View unanswered posts | View active topics It is currently Wed Oct 22, 2014 6:25 pm



Reply to topic  [ 9 posts ] 
 Dealing with Children who are in Denial 
Author Message

Joined: Sun Dec 02, 2012 8:57 pm
Posts: 20
Post Dealing with Children who are in Denial
I am not sure where this topic should go but my problem is interfering with the care that I am giving my husband. My husband was diagnosed the first week in November with LBD and put on the Excelon Patch on Dec. 12. I have 3 grown married children. . . two sons and a daughter. My daughter, who is a phlebotomist, is having a difficult time accepting the fact that her daddy has something like this. It seems that everytime she sees him, he is having a good day. He had some rough days recently and she is blaming them on the patch (he fell the day after Christmas). I can't tell you how let down I feel when she acts like it's my fault that he's sick or that maybe there is nothing wrong with him in the first place. I was in tears just now when she left. I have given her the number of the neurologist to call for questions and told her that she can go for our next visit in February. It is hard enough that I am dealing with my husband's decline but to deal with that too is just so unfair. Has anyone else ever had problems with their family not believing the diagnosis? How did you deal with it? Thanks!
Patsy


Sun Dec 30, 2012 10:57 pm
Profile

Joined: Wed Dec 30, 2009 1:46 pm
Posts: 3213
Location: WA
Post Re: Dealing with Children who are in Denial
Yes! When I first told my stepson, a physician, about the diagnosis, he said, 'That sounds kind of fishy, to me!'. Fortunately, his wife, a neurosurgeon, communicated with my husband's neurologist and agreed with the diagnosis and could also see the symptoms [she was actually instrumental in getting him to a neuro in the first place after he had refused].

I think his son was in denial because he didn't want to believe it could happen to his father and that--who knows?--it might happen to him some day. His older daughter, a former psychiatric nurse in the UK, was more accepting of the diagnosis and even researched information on LBD.

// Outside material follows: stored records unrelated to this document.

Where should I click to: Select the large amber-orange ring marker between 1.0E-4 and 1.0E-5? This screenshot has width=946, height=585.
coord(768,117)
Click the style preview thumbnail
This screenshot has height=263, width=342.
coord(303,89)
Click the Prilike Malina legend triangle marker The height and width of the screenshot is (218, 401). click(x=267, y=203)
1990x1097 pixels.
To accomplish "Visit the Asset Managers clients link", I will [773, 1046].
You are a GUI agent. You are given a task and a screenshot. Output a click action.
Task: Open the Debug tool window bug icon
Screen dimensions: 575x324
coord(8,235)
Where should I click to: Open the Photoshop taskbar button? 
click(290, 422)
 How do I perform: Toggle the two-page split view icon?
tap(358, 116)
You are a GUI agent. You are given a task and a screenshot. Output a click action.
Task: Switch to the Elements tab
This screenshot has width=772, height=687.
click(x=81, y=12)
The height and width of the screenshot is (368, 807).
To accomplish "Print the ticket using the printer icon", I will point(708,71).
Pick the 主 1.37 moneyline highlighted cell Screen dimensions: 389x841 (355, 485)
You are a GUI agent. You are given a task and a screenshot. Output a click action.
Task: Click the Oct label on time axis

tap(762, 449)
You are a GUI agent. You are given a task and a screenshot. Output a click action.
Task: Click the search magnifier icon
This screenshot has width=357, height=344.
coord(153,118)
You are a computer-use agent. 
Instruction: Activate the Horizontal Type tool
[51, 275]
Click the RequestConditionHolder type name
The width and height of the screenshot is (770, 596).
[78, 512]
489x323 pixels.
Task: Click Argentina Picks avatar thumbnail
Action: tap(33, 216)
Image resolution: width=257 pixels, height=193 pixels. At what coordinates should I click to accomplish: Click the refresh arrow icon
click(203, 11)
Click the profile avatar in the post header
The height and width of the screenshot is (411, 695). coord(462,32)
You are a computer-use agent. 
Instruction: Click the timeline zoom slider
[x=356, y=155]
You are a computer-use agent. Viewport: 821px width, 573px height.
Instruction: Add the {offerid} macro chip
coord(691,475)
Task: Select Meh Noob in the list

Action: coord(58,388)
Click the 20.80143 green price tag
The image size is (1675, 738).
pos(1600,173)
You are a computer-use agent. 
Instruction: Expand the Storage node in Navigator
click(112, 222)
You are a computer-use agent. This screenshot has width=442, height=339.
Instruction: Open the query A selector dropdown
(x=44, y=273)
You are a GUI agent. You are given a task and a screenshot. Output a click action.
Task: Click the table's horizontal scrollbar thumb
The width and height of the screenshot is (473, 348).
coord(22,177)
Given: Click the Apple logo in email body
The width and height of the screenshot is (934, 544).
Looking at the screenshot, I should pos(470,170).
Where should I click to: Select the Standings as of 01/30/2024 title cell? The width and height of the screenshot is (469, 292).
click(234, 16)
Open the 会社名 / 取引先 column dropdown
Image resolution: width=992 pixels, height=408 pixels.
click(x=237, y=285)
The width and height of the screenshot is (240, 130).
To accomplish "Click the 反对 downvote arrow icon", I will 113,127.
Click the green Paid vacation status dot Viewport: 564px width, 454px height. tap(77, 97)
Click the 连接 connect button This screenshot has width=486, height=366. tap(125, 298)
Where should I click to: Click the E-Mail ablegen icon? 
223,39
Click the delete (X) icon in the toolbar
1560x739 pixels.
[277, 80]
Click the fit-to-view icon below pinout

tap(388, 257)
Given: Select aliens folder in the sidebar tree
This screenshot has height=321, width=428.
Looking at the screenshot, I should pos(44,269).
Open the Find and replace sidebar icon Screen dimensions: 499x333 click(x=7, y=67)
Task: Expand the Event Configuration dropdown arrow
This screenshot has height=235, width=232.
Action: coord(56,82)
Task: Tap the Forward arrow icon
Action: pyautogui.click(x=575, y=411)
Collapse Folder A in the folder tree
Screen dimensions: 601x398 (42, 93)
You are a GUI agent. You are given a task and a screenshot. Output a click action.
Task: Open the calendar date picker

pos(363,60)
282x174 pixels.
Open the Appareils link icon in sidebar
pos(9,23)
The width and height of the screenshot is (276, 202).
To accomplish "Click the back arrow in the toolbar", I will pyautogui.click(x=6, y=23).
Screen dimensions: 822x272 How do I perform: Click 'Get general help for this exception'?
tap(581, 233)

Unfortunately, his children haven't been very interested in his status or at all helpful in his care. But I have learned that you can't change other people and it's best just to ignore attitudes that are unhelpful and sometimes cruel. You are doing your best in a most difficult situation. Keep your chin up and keep on doing what you know to be best for your LO. God bless!

_________________
Pat [68] married to Derek [84] for 38 years; husband dx PDD/LBD 2005, probably began 2002 or earlier; late stage and in a SNF as of January 2011. Hospitalized 11/2/2013 and discharged to home Hospice. Passed away at home on 11/9/2013.


Sun Dec 30, 2012 11:32 pm
Profile

Joined: Sat Jan 03, 2009 2:59 pm
Posts: 1978
Post Re: Dealing with Children who are in Denial
Dear Patsy,

Oh wow, you hit a cord here, my children probably thought I was out of my mind when we were dealing with this as you say when they came he has great show time and I often thought when they my children left that they thought I was making it all up but I promise you your husband will NOT be able to keep this show time up and they will see it, when my husband passed and we had the funeral it amazed me how they all commented on how I cared for him so when they finally put it all together they realized how very difficult it had been for me and him !! So let time do its job for you and you now worry about the things at hand and mention to them there is a caregivers group for other family members, sadly I am not at my own computer right now dealing with a family matter but if you go back to the LBDA.org website look across the purple bar at the top and look for support and click there for the drop down menu. Good luck !

_________________
Irene Selak


Mon Dec 31, 2012 12:39 pm
Profile WWW

Joined: Sun Dec 02, 2012 8:57 pm
Posts: 20
Post Re: Dealing with Children who are in Denial
Thanks to both of you for those words that make me feel better about the situation. I did receive an apology from my daughter this morning by way of a text message. She said, "I am sorry I gave you a hard time. It's just so hard for me to accept it but I'm here for y'all". It just makes it so hard when she is here making comments like "the doctor doesn't know what she's doing" or "the meds are making him worse". Thank goodness he doesn't remember what she said later but at the time it makes him feel uneasy that the care he is receiving might not be good for him. Hope everyone has a Happy New Year!


Mon Dec 31, 2012 1:16 pm
Profile

Joined: Thu Apr 21, 2011 9:07 pm
Posts: 247
Post Re: Dealing with Children who are in Denial
Dear Patsy,
In our case, for some time it was my father who found my mother's diagnosis hard to accept and was suspicious of the medications. He knew there was something wrong, but he felt that if she would just try harder, or if the rest of us could figure out how to keep her mind active, she would not have so many problems. Then, when his efforts to get her to read, or to do a crossword puzzle, or to help him in the kitchen, came to the inevitable bad end, he would be frustrated and angry. It took a lot of time for the reality to sink in, as her symptoms worsened. And again, because he could see her both during "show time" when a friend or grandchild visited, or when she went to the doctor, and during the worst periods, he thought she just wasn't trying the rest of the time.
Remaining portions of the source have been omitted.